RECORDED INFORMATION below:

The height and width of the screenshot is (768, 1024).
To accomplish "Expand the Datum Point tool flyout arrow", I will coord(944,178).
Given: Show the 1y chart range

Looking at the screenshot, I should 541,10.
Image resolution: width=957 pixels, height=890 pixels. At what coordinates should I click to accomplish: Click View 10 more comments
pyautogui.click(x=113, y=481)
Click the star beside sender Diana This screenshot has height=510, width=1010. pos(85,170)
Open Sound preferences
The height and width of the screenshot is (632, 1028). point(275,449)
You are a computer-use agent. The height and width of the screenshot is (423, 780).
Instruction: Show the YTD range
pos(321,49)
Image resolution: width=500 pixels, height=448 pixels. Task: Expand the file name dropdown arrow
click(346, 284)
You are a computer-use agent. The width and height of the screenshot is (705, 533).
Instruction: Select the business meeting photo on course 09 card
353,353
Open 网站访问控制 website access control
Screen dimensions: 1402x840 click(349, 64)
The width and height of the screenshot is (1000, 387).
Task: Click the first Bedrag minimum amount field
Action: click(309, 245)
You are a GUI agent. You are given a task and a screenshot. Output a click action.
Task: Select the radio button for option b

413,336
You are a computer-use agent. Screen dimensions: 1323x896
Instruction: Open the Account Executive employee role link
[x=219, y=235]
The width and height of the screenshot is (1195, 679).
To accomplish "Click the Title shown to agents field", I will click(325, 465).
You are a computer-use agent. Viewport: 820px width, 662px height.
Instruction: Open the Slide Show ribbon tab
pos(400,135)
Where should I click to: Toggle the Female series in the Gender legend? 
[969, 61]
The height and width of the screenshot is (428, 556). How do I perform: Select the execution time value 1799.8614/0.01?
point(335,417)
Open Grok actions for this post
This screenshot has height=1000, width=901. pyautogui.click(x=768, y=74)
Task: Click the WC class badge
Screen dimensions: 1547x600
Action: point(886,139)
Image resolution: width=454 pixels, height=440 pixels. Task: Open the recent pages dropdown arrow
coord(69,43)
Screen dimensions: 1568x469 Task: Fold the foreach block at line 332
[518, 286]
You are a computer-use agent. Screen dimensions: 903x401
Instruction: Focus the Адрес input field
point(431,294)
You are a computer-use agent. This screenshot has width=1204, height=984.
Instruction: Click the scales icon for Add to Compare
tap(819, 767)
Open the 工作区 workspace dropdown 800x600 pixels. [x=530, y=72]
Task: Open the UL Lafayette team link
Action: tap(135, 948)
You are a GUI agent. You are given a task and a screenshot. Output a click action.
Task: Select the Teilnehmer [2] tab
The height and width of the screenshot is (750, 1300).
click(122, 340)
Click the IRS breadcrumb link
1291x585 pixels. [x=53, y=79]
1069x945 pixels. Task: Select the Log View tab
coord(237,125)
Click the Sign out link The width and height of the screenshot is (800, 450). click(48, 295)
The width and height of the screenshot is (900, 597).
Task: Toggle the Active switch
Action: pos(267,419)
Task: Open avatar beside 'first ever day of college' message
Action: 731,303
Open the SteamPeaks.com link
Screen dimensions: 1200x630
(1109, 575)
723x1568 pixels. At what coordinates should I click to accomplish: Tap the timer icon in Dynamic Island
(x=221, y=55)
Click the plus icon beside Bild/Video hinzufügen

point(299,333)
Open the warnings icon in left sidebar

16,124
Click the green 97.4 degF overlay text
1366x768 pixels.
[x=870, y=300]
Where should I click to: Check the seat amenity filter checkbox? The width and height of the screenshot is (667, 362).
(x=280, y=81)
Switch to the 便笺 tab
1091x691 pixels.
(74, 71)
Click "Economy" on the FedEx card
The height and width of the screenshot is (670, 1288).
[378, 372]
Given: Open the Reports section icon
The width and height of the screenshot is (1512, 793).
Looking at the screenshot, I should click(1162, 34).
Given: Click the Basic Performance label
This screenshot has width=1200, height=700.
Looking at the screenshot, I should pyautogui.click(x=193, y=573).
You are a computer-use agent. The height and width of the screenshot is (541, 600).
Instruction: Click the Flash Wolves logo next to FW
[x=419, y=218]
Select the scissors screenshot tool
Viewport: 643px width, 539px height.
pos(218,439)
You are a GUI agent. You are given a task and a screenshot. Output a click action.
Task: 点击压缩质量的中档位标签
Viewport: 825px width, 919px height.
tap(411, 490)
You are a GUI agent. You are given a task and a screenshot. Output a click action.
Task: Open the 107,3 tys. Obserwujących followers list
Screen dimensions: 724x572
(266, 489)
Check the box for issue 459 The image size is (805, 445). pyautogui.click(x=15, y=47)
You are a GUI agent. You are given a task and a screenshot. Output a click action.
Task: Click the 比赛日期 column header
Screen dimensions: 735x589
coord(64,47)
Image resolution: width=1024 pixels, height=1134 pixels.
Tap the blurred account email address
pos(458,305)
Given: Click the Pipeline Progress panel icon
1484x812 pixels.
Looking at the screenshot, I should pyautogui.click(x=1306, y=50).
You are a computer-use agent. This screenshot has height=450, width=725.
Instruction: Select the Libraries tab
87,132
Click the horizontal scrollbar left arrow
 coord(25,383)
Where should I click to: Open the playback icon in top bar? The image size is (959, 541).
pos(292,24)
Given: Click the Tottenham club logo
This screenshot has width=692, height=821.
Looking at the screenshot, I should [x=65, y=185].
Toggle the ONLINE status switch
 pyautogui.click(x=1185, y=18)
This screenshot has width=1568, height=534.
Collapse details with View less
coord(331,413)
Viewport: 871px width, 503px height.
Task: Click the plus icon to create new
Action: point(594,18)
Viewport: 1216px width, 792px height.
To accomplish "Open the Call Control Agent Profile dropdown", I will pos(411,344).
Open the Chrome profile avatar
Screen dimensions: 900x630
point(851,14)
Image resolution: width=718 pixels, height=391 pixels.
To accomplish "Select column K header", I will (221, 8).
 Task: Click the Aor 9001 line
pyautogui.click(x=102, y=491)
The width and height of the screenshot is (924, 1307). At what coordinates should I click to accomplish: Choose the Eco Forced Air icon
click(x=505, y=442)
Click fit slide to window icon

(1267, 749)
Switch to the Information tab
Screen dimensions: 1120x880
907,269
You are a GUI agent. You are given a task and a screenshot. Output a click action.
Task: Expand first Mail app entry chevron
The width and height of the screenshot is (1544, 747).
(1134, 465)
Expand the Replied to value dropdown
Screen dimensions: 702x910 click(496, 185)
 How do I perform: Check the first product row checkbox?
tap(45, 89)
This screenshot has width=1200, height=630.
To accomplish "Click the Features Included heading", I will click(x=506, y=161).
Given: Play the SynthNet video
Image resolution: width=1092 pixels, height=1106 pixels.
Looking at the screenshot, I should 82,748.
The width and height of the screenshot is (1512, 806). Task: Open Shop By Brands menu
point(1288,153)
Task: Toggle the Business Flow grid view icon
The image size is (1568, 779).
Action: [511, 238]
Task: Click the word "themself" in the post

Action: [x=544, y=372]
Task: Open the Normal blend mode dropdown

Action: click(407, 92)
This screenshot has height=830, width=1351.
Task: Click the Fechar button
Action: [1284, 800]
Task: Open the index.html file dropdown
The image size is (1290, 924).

End of RECORDED INFORMATION.

YOUR INSTRUCTIONS:
Would you return the full set of entries, unchanged in every detail?

EXERCISE SOLUTION:
The height and width of the screenshot is (768, 1024).
To accomplish "Expand the Datum Point tool flyout arrow", I will coord(944,178).
Given: Show the 1y chart range

Looking at the screenshot, I should 541,10.
Image resolution: width=957 pixels, height=890 pixels. At what coordinates should I click to accomplish: Click View 10 more comments
pyautogui.click(x=113, y=481)
Click the star beside sender Diana This screenshot has height=510, width=1010. pos(85,170)
Open Sound preferences
The height and width of the screenshot is (632, 1028). point(275,449)
You are a computer-use agent. The height and width of the screenshot is (423, 780).
Instruction: Show the YTD range
pos(321,49)
Image resolution: width=500 pixels, height=448 pixels. Task: Expand the file name dropdown arrow
click(346, 284)
You are a computer-use agent. The width and height of the screenshot is (705, 533).
Instruction: Select the business meeting photo on course 09 card
353,353
Open 网站访问控制 website access control
Screen dimensions: 1402x840 click(349, 64)
The width and height of the screenshot is (1000, 387).
Task: Click the first Bedrag minimum amount field
Action: click(309, 245)
You are a GUI agent. You are given a task and a screenshot. Output a click action.
Task: Select the radio button for option b

413,336
You are a computer-use agent. Screen dimensions: 1323x896
Instruction: Open the Account Executive employee role link
[x=219, y=235]
The width and height of the screenshot is (1195, 679).
To accomplish "Click the Title shown to agents field", I will click(325, 465).
You are a computer-use agent. Viewport: 820px width, 662px height.
Instruction: Open the Slide Show ribbon tab
pos(400,135)
Where should I click to: Toggle the Female series in the Gender legend? 
[969, 61]
The height and width of the screenshot is (428, 556). How do I perform: Select the execution time value 1799.8614/0.01?
point(335,417)
Open Grok actions for this post
This screenshot has height=1000, width=901. pyautogui.click(x=768, y=74)
Task: Click the WC class badge
Screen dimensions: 1547x600
Action: point(886,139)
Image resolution: width=454 pixels, height=440 pixels. Task: Open the recent pages dropdown arrow
coord(69,43)
Screen dimensions: 1568x469 Task: Fold the foreach block at line 332
[518, 286]
You are a computer-use agent. Screen dimensions: 903x401
Instruction: Focus the Адрес input field
point(431,294)
You are a computer-use agent. This screenshot has width=1204, height=984.
Instruction: Click the scales icon for Add to Compare
tap(819, 767)
Open the 工作区 workspace dropdown 800x600 pixels. [x=530, y=72]
Task: Open the UL Lafayette team link
Action: tap(135, 948)
You are a GUI agent. You are given a task and a screenshot. Output a click action.
Task: Select the Teilnehmer [2] tab
The height and width of the screenshot is (750, 1300).
click(122, 340)
Click the IRS breadcrumb link
1291x585 pixels. [x=53, y=79]
1069x945 pixels. Task: Select the Log View tab
coord(237,125)
Click the Sign out link The width and height of the screenshot is (800, 450). click(48, 295)
The width and height of the screenshot is (900, 597).
Task: Toggle the Active switch
Action: pos(267,419)
Task: Open avatar beside 'first ever day of college' message
Action: 731,303
Open the SteamPeaks.com link
Screen dimensions: 1200x630
(1109, 575)
723x1568 pixels. At what coordinates should I click to accomplish: Tap the timer icon in Dynamic Island
(x=221, y=55)
Click the plus icon beside Bild/Video hinzufügen

point(299,333)
Open the warnings icon in left sidebar

16,124
Click the green 97.4 degF overlay text
1366x768 pixels.
[x=870, y=300]
Where should I click to: Check the seat amenity filter checkbox? The width and height of the screenshot is (667, 362).
(x=280, y=81)
Switch to the 便笺 tab
1091x691 pixels.
(74, 71)
Click "Economy" on the FedEx card
The height and width of the screenshot is (670, 1288).
[378, 372]
Given: Open the Reports section icon
The width and height of the screenshot is (1512, 793).
Looking at the screenshot, I should click(1162, 34).
Given: Click the Basic Performance label
This screenshot has width=1200, height=700.
Looking at the screenshot, I should pyautogui.click(x=193, y=573).
You are a computer-use agent. The height and width of the screenshot is (541, 600).
Instruction: Click the Flash Wolves logo next to FW
[x=419, y=218]
Select the scissors screenshot tool
Viewport: 643px width, 539px height.
pos(218,439)
You are a GUI agent. You are given a task and a screenshot. Output a click action.
Task: 点击压缩质量的中档位标签
Viewport: 825px width, 919px height.
tap(411, 490)
You are a GUI agent. You are given a task and a screenshot. Output a click action.
Task: Open the 107,3 tys. Obserwujących followers list
Screen dimensions: 724x572
(266, 489)
Check the box for issue 459 The image size is (805, 445). pyautogui.click(x=15, y=47)
You are a GUI agent. You are given a task and a screenshot. Output a click action.
Task: Click the 比赛日期 column header
Screen dimensions: 735x589
coord(64,47)
Image resolution: width=1024 pixels, height=1134 pixels.
Tap the blurred account email address
pos(458,305)
Given: Click the Pipeline Progress panel icon
1484x812 pixels.
Looking at the screenshot, I should pyautogui.click(x=1306, y=50).
You are a computer-use agent. This screenshot has height=450, width=725.
Instruction: Select the Libraries tab
87,132
Click the horizontal scrollbar left arrow
 coord(25,383)
Where should I click to: Open the playback icon in top bar? The image size is (959, 541).
pos(292,24)
Given: Click the Tottenham club logo
This screenshot has width=692, height=821.
Looking at the screenshot, I should [x=65, y=185].
Toggle the ONLINE status switch
 pyautogui.click(x=1185, y=18)
This screenshot has width=1568, height=534.
Collapse details with View less
coord(331,413)
Viewport: 871px width, 503px height.
Task: Click the plus icon to create new
Action: point(594,18)
Viewport: 1216px width, 792px height.
To accomplish "Open the Call Control Agent Profile dropdown", I will pos(411,344).
Open the Chrome profile avatar
Screen dimensions: 900x630
point(851,14)
Image resolution: width=718 pixels, height=391 pixels.
To accomplish "Select column K header", I will (221, 8).
 Task: Click the Aor 9001 line
pyautogui.click(x=102, y=491)
The width and height of the screenshot is (924, 1307). At what coordinates should I click to accomplish: Choose the Eco Forced Air icon
click(x=505, y=442)
Click fit slide to window icon

(1267, 749)
Switch to the Information tab
Screen dimensions: 1120x880
907,269
You are a GUI agent. You are given a task and a screenshot. Output a click action.
Task: Expand first Mail app entry chevron
The width and height of the screenshot is (1544, 747).
(1134, 465)
Expand the Replied to value dropdown
Screen dimensions: 702x910 click(496, 185)
 How do I perform: Check the first product row checkbox?
tap(45, 89)
This screenshot has width=1200, height=630.
To accomplish "Click the Features Included heading", I will click(x=506, y=161).
Given: Play the SynthNet video
Image resolution: width=1092 pixels, height=1106 pixels.
Looking at the screenshot, I should 82,748.
The width and height of the screenshot is (1512, 806). Task: Open Shop By Brands menu
point(1288,153)
Task: Toggle the Business Flow grid view icon
The image size is (1568, 779).
Action: [511, 238]
Task: Click the word "themself" in the post

Action: [x=544, y=372]
Task: Open the Normal blend mode dropdown

Action: click(407, 92)
This screenshot has height=830, width=1351.
Task: Click the Fechar button
Action: [1284, 800]
Task: Open the index.html file dropdown
The image size is (1290, 924).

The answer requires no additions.